Some industrial branches were particularly unsuccessful due to low funding. One example were the agricultural enterprises, which failed to have a club in the DDR-Oberliga or DDR-Liga after 1978, when BSG Traktor Groß Lindow were relegated from the DDR-Liga. Some sports communities were enterprise sports communities in practice, but carried the names of their particular enterprise, one example being BSG Sachsenring Zwickau.

====SV Dynamo====
The clubs of the ministry of the interior with strong connection to the police and the secret police. The clubs were part of sports association SV Dynamo.

Examples:
- BFC Dynamo (until January 1966 SC Dynamo Berlin)
- SG Dynamo Dresden
- SG Dynamo Fürstenwalde
- SG Dynamo Hohenschönhausen
- SG Dynamo Rostock-Mitte
- SG Dynamo Schwerin

====ASV Vorwärts====
The clubs of the ministry of defence. The clubs were part of sports association ASV Vorwärts.

Examples:
- FC Vorwärts Frankfurt (known as FC Vorwärts Berlin until summer 1971)
- ASG Vorwärts Cottbus
- ASG Vorwärts Dessau
- ASG Vorwärts Stralsund
- ASG Vorwärts Kamenz

====Football clubs (FC)====
Established after the 1965 DFV reform, these were:
- 1. FC Magdeburg, continued to receive support from state-owned combine VEB Schwermaschinenbau-Kombinat Ernst Thälmann (SKET)
- F.C. Hansa Rostock, supported by the state-owned combine VEB Kombinat Seeverkehr und Hafenwirtschaft
- FC Rot-Weiß Erfurt
- FC Carl Zeiss Jena, continued to be closely supported by the Carl Zeiss AG optics factories
- FC Karl Marx Stadt
- 1. FC Lokomotive Leipzig, supported by the Deutsche Reichsbahn
- 1. FC Union Berlin, initially supported by the FDGB. Officially sponsored by state-owned combine VVB Hochspannungsgeräte und Kabel, which implemented its support through several local-state owned enterprises, such as VEB Kabelwerk Oberspree (KWO).
- Hallescher FC Chemie, despite its name, the club was not affiliated with the chemical industry

Most sports associations (Sportverinigung; SV) were dissolved at the founding of the DTSB in 1957. However, the sports associations SV Dynamo and ASV Vorwärts continued to exist as districts organizations within the DTSB and were allowed to retain their own statutes. BFC Dynamo and FC Vorwärts Berlin also became designated football clubs (FC), but would largely remain under the influence of their ministries. SG Dynamo Dresden would also be granted the same privileges in regards of the recruitment of players in 1968, but did not become a designated football club.

===Fan culture===
====Club rivalries====
Club rivalries developed along several lines. The most common rivalries were those between intra-city or intra-enterprise rivals, and could be found at every tier of GDR football.

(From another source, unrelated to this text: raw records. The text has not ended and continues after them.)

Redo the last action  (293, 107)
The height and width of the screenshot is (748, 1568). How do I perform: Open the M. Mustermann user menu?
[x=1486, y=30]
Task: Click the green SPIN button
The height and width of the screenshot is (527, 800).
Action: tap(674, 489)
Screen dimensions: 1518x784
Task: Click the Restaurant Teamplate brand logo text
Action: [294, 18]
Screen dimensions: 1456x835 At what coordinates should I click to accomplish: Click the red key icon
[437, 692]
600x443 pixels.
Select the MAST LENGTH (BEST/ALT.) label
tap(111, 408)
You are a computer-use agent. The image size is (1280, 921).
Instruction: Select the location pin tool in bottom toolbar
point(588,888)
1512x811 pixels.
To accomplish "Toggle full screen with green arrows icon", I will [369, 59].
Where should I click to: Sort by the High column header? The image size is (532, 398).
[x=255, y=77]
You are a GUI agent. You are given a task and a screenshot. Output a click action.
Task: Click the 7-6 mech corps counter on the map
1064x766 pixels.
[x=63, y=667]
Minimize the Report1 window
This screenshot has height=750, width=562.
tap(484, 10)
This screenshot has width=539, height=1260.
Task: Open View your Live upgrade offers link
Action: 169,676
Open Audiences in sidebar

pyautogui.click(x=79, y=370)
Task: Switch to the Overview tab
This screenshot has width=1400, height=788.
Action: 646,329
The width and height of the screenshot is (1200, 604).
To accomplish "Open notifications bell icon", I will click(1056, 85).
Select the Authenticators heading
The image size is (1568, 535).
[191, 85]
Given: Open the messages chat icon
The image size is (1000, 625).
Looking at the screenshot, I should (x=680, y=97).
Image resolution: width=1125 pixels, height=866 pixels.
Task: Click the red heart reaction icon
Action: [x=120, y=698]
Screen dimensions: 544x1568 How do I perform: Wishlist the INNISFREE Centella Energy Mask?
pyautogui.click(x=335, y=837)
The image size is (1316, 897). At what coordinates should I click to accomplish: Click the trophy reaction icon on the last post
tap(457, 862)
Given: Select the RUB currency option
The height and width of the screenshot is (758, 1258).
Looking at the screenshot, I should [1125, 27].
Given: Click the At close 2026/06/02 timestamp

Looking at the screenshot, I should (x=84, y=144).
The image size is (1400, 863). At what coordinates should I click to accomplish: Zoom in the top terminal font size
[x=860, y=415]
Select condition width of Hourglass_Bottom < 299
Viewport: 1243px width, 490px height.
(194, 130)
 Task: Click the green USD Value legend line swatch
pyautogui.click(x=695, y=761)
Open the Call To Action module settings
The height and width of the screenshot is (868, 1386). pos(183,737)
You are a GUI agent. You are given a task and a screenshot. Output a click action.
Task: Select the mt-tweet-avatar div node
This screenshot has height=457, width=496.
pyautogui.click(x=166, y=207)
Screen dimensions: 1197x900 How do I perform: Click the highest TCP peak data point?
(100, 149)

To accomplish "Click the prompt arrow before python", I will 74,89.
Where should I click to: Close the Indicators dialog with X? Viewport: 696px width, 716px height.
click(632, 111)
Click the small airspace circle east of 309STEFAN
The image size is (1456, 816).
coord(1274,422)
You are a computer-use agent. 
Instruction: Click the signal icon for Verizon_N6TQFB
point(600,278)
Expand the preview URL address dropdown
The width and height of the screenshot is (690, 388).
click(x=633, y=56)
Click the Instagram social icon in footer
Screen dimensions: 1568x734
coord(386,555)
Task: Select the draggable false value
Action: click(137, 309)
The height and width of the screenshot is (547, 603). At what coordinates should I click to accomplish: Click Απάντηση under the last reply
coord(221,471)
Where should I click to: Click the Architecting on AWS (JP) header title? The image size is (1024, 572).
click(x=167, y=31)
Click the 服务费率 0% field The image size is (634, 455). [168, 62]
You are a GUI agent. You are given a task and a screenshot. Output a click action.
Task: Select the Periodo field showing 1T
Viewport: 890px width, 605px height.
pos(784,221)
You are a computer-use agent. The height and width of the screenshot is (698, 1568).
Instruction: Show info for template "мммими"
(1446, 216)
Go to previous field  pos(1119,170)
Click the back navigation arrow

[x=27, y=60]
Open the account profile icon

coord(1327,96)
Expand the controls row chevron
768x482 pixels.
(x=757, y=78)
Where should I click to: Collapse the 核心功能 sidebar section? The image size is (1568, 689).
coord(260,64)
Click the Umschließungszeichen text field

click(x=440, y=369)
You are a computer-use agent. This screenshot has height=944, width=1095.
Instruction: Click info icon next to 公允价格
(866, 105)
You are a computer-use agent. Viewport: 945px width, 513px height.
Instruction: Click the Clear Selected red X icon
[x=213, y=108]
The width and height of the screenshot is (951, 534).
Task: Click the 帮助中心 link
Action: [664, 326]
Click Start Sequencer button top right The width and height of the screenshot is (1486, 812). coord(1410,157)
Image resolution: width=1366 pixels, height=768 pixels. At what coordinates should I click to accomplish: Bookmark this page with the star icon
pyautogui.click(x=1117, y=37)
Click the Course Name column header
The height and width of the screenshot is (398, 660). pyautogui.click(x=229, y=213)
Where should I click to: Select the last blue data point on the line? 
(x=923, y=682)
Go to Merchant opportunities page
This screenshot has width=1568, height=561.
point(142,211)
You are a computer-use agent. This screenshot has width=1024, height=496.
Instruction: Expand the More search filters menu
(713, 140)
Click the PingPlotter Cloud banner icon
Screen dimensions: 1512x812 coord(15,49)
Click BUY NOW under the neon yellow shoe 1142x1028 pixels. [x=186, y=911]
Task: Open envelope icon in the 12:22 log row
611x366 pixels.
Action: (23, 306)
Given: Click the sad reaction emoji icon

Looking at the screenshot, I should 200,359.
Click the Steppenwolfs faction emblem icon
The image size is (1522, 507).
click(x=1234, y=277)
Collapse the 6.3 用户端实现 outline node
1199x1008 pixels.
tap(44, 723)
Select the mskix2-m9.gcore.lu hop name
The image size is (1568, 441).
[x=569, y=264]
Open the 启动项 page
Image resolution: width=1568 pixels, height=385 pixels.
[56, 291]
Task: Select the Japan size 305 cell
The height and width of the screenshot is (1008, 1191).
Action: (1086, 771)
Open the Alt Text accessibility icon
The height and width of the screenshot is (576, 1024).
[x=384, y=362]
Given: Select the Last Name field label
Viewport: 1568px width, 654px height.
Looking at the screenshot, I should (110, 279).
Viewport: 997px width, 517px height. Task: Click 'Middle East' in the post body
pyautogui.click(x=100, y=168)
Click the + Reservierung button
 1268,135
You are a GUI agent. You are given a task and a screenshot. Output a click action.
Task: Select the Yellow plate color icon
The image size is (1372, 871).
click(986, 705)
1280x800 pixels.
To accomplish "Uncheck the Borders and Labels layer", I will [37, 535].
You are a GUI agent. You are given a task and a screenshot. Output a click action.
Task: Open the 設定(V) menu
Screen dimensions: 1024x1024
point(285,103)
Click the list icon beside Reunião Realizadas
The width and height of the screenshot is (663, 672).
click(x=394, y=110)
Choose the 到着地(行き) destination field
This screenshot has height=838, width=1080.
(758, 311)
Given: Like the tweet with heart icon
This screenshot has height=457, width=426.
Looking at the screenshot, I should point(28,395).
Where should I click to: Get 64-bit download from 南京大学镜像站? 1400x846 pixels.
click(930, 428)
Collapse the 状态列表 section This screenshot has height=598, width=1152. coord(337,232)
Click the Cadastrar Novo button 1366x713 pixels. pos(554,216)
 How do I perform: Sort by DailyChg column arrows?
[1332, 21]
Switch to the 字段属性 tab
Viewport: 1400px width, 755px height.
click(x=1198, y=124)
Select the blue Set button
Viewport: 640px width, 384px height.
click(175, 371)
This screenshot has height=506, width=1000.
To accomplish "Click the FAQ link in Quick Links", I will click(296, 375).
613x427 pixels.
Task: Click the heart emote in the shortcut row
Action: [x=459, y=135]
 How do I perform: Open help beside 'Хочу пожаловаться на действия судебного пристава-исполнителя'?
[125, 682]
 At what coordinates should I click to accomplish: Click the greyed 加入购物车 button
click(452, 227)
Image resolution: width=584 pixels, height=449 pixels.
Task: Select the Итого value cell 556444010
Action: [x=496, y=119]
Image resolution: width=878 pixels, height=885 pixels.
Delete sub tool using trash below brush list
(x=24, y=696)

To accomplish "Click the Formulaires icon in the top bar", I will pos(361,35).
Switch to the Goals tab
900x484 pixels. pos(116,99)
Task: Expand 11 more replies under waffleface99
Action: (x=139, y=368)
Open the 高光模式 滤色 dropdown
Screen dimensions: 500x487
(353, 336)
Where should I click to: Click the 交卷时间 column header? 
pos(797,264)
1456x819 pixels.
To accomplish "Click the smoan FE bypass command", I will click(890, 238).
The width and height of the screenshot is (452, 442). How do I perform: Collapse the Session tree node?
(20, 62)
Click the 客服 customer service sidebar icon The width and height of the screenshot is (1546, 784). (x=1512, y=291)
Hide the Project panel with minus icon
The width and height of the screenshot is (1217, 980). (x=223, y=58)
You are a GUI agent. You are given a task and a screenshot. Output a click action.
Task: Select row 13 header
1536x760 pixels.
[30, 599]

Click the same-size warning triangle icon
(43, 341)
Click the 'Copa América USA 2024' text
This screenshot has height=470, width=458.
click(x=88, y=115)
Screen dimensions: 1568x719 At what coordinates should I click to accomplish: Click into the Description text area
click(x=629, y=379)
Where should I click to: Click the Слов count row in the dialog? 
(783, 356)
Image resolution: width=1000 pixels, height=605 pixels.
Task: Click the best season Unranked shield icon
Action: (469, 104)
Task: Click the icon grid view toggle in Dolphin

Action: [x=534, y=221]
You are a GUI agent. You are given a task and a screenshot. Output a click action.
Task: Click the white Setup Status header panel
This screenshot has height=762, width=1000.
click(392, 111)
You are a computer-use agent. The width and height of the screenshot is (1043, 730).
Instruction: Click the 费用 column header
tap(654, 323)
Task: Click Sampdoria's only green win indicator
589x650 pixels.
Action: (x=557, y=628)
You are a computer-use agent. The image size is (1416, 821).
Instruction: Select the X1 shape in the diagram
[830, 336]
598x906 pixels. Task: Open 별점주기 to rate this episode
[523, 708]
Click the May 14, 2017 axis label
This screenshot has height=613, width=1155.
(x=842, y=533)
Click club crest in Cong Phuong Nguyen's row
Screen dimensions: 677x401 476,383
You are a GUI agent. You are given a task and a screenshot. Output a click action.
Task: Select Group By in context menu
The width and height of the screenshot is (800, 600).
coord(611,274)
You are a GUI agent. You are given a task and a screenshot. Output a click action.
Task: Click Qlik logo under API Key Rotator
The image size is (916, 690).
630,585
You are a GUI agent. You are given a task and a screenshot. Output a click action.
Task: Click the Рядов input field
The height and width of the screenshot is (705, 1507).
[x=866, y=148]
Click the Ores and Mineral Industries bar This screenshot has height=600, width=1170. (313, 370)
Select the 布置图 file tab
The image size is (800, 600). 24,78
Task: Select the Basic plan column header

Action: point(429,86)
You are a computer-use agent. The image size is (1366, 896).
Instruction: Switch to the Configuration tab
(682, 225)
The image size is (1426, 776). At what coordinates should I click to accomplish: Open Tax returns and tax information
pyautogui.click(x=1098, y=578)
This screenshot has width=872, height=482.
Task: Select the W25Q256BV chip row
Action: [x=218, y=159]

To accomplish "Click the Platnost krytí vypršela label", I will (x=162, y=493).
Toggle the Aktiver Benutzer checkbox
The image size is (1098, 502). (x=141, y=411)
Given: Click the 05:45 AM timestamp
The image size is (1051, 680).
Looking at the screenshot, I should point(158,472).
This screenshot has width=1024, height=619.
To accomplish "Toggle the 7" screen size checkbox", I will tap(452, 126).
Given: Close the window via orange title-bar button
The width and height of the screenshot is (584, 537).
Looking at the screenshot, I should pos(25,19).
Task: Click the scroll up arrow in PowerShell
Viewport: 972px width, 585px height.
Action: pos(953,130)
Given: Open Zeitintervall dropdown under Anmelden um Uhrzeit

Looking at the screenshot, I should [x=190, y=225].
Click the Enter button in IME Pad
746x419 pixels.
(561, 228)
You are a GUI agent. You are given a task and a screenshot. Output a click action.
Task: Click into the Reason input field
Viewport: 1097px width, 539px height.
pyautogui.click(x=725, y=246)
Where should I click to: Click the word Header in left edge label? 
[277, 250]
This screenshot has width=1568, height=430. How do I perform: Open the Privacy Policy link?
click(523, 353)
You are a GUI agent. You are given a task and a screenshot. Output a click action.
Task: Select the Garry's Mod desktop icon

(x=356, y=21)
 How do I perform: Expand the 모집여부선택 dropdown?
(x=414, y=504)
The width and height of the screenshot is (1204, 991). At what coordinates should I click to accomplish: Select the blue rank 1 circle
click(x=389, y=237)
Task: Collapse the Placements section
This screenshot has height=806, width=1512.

More unique were rivalries that formed out of anti-establishment sentiment, with BFC Dynamo proving the foremost target of such feeling. Within Berlin, BFC Dynamo elicited the contempt of the firmly working-class 1. FC Union Berlin. A similar relationship existed between 1. FC Lokomotive Leipzig and BSG Chemie Leipzig in Leipzig. Outside Berlin, supporters of BFC Dynamo found themselves scorned by supporters of Dynamo Dresden. In addition to the transfer of the first team of SG Dynamo Dresden to SC Dynamo Berlin in 1954, supporters of SG Dynamo Dresden accused BFC Dynamo of benefitting from its status as the favourite club of Erich Mielke, despite itself being supported by the Stasi.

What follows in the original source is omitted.